È vero che il nudo non è sempre osceno e che esso ha
dato campo a lavori artistici d’inestimabile pregio; è vero pure che l’oscenità
è relativa, soggetta cioè a sensibili modificazioni secondo le civiltà, le
epoche e gli ambienti; è vero infine che la scienza e l’arte hanno i loro
diritti e le loro esigenze sì da non soffrire limiti e controlli, ma è vero
altresì che ciò non può riguardare il Pluschow, il quale nelle sue fotografie ha
sempre cercato di far risaltare in modo speciale gli organi sessuali tanto da
richiamare alla mente dell’osservatore i fenomeni normali della vita sessuale,
quelli della più abbietta degenerazione, il che esclude perentoriamente il
vantato scopo artistico, e dimostra all’evidenza nel Pluschow il criminoso
intento di fare oltraggio al pudore e al buon costume.
L’arte industriale esercitata dal Pluschow non può
quindi invocare i diritti dell’arte vera e pura, alla quale va certamente
lasciata una grande libertà di indagini, di scelte, di movimenti per raggiungere
nel modo più confacente il supremo suo scopo, qual’è la commozione del sentimento
estetico.
Delle sue fotografie oscene, del resto, per quanto si dice in appresso,
è risultato evidente l’uso che faceva l’imputato, quello cioè d’infiammare i
pervertiti che si dilettano di tali laidezze e di facilitare con tal mezzo la
corruzione di minorenni suoi modelli e lo sfogo di appetiti pederastici dei suoi
clienti.
È notevole in proposito osservare che di ogni
soggetto si rinviene prima la testa in grande formato, poi il corpo intiero
seminudo, e poi il corpo nudo completamente in molteplici posizioni, tali da
essere in rilievo le parti posteriori ed i membri virili.
Non è poi da dubitare
che il Pluschow offrisse in vendita le sue fotografie a chiunque glie ne facesse
richiesta, ciò risultando dalle sue stesse dichiarazioni e dalla copiosa
corrispondenza sequestrata.
E a riguardo va rilevato che a tenore dell’art. 339
C P per l’offerta in vendita non occorre l’iniziativa da parte di chi vuol
vendere le scritture, i disegni o altri oggetti osceni, bastando che egli
notoriamente ne faccia smercio ed attiri così senz’altro chiunque voglia
acquistarli.
È raggiunto poi anche l’estremo della pubblicità, essendo risultato
il Pluschow addirittura uno specialista del genere, che non si limitava a vendere
i suoi prodotti a soli artisti (qualità che del resto si presenta per se stessa
incontrollabile) ma a chiunque ne faceva richiesta a voce o per iscritto.
Lo
scopo di lucro del Pluschow emerge poi manifestamente dal modo come egli aveva
impiantato il suo commercio, dall’avere ciascuna fotografia riscontro nella
relativa lastra per la eventuale riproduzione, e finalmente dai lauti guadagni
da lui fatti, destinati, secondo le sue stesse dichiarazioni, a compensare le
non lievi spese che incontrava per una vita di agi e di mollezze.

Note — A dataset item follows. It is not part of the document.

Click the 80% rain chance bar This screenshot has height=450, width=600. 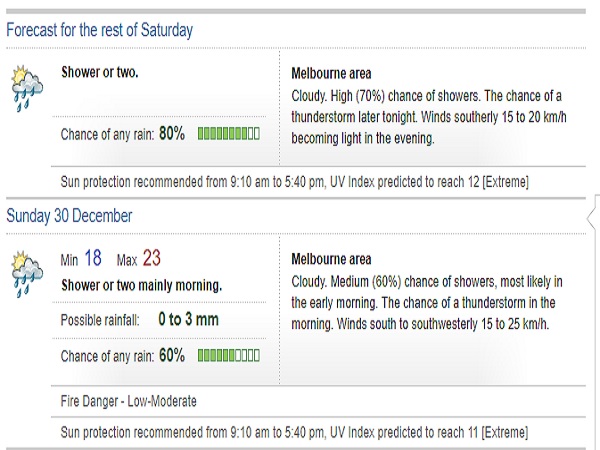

[5. Reati imputati: lenocinio]
Considerato in ordine al reato di lenocinio
addebitato al Pluschow che, dalle testimonianze assunte in dibattimento e molto
più dalla corrispondenza sequestrata, si è avuta la prova della piena
responsabilità dell’imputato.
La difesa ha cercato di negare qualsiasi
partecipazione di lui ai nefandi atti pederastici che indubbiamente furono
commessi dai minorenni suoi clienti sulle persone di vari stranieri, ma i
risultamenti dell’istruttoria orale ed i documenti in atti hanno esaurientemente
dimostrata la verità dei turpi fatti che formano il sostrato dell’imputazione di
lenocinio ascritto al Pluschow.
È da notare innanzi tutto che egli non si
limitava a reclutare i suoi modelli per farne soggetti di fotografie oscene in
corrispondenza di adeguato compenso, ma soleva prendere di ciascuno di essi
l’indirizzo e le indicazioni più importanti, compreso quello dell’età - e sono
assai significative le note che si trovano nell’elenco degli indirizzi
sequestrato.
Così all’indirizzo n. 36 si legge: 14 anni, bello, biondo non
fotografato; all’indirizzo 33 si legge: scuro; a quello 33 bis si
legge: chiaro; a quello n. 40 infine si legge: sporco.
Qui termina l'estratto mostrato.